En Floride, l’ouragan a fait au moins 21 morts. La côte de la Géorgie à la Caroline du Nord était placée en alerte.

AFP

Les pluies liées à l'ouragan Ian, qui a dévasté la Floride, ont été accrues d'au moins 10 % en raison du changement climatique, selon une étude préliminaire de scientifiques américains rendue publique vendredi. "Le changement climatique n'a pas causé l'ouragan, mais il l'a rendu plus humide", a expliqué Michael Wehner, du Laboratoire National Lawrence Berkeley, dépendant du département fédéral américain de l'énergie, un des scientifiques ayant participé à cette étude.

Les chercheurs se sont basés sur la comparaison de la situation actuelle, marquée par un réchauffement mondial de près de 1,2°C par rapport à l’ère préindustrielle, avec des modélisations dans un monde sans ce réchauffement.

"Nous pouvons dire avec confiance que les précipitations sont plus fortes.
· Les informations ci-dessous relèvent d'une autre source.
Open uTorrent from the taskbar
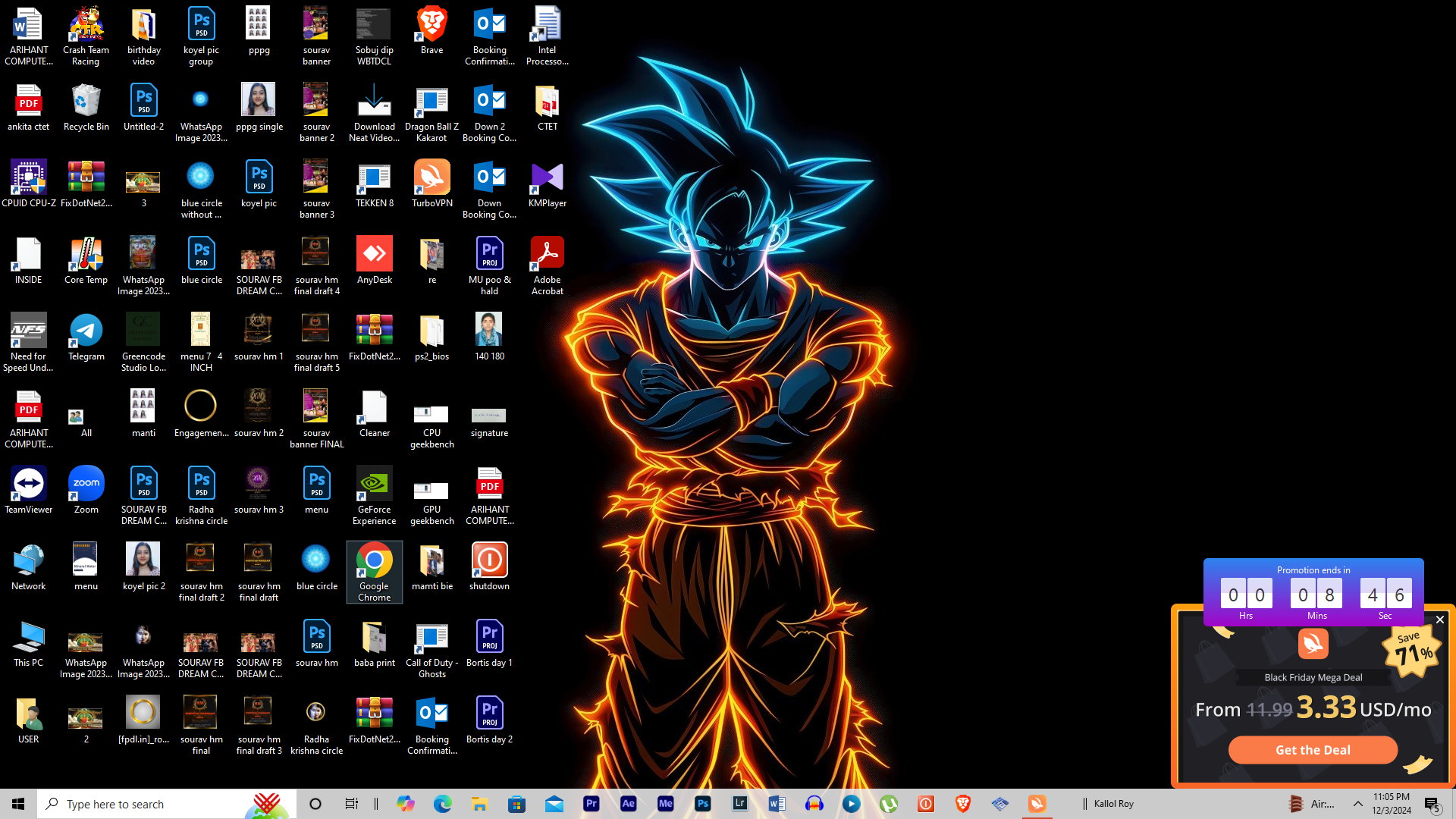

De 10 % au moins et même, selon mes estimations, de 14 %", a indiqué Michael Wehner.

Rues transformées en canaux et maisons fracassées

Selon une loi physique (dite formule de Clausius-Clapeyron), pour toute augmentation de température de 1°C, l’humidité contenue dans l’atmosphère augmente de 7 %. Les résultats des modélisations des chercheurs américains font donc apparaître une augmentation encore plus forte des précipitations liées à Ian, suggérant une meilleure "efficience" de l’ouragan pour transformer cette humidité accrue en pluie.

Le réchauffement climatique, qui fait notamment monter la température de la surface des océans, augmente donc corrélativement l’humidité de l’atmosphère et renforce donc l’intensité des tempêtes.
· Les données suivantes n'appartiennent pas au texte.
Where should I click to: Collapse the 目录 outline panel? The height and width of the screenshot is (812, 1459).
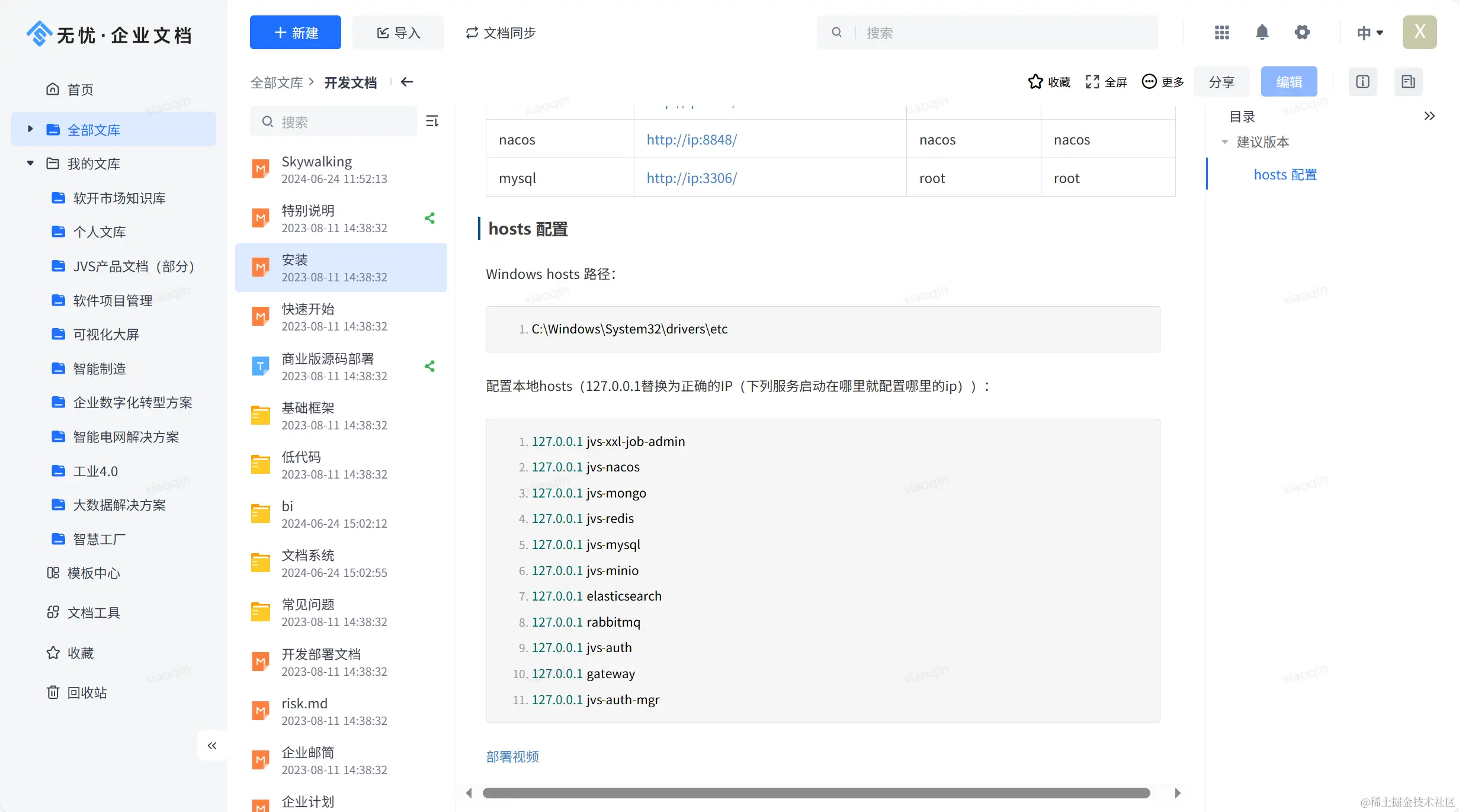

Avec ses vents violents, ses pluies torrentielles et les inondations qui ont suivi, Ian, qui était alors un ouragan de catégorie 4, sur une échelle qui en compte 5, a provoqué la mort d’au moins 21 personnes en Floride, selon les autorités qui ont souligné que le bilan pourrait s’alourdir. La Floride continuait vendredi à découvrir l’ampleur des dévastations, avec des images de rues transformées en canaux d’eau trouble, de bateaux projetés à terre comme de simples jouets et des maisons fracassées. Vendredi, près de 2 millions de foyers ou commerces restaient privés d’électricité.

Rétrogradé en catégorie 1, Ian charriait vendredi des rafales soufflant jusqu'à 140 km/h et menace de "submersions marines potentiellement mortelles" les côtes des Caroline du Sud et du Nord, selon le dernier bulletin du Centre national des ouragans (NHC), qui a placé toute la côte de la Géorgie à la Caroline du Nord en alerte ouragan. Selon le cabinet CoreLogic, les pertes liées au vent sur les propriétés résidentielles et commerciales devraient atteindre pour les assureurs entre 22 et 32 milliards de dollars tandis que les pertes liées aux inondations pourraient coûter 6 à 15 milliards de dollars.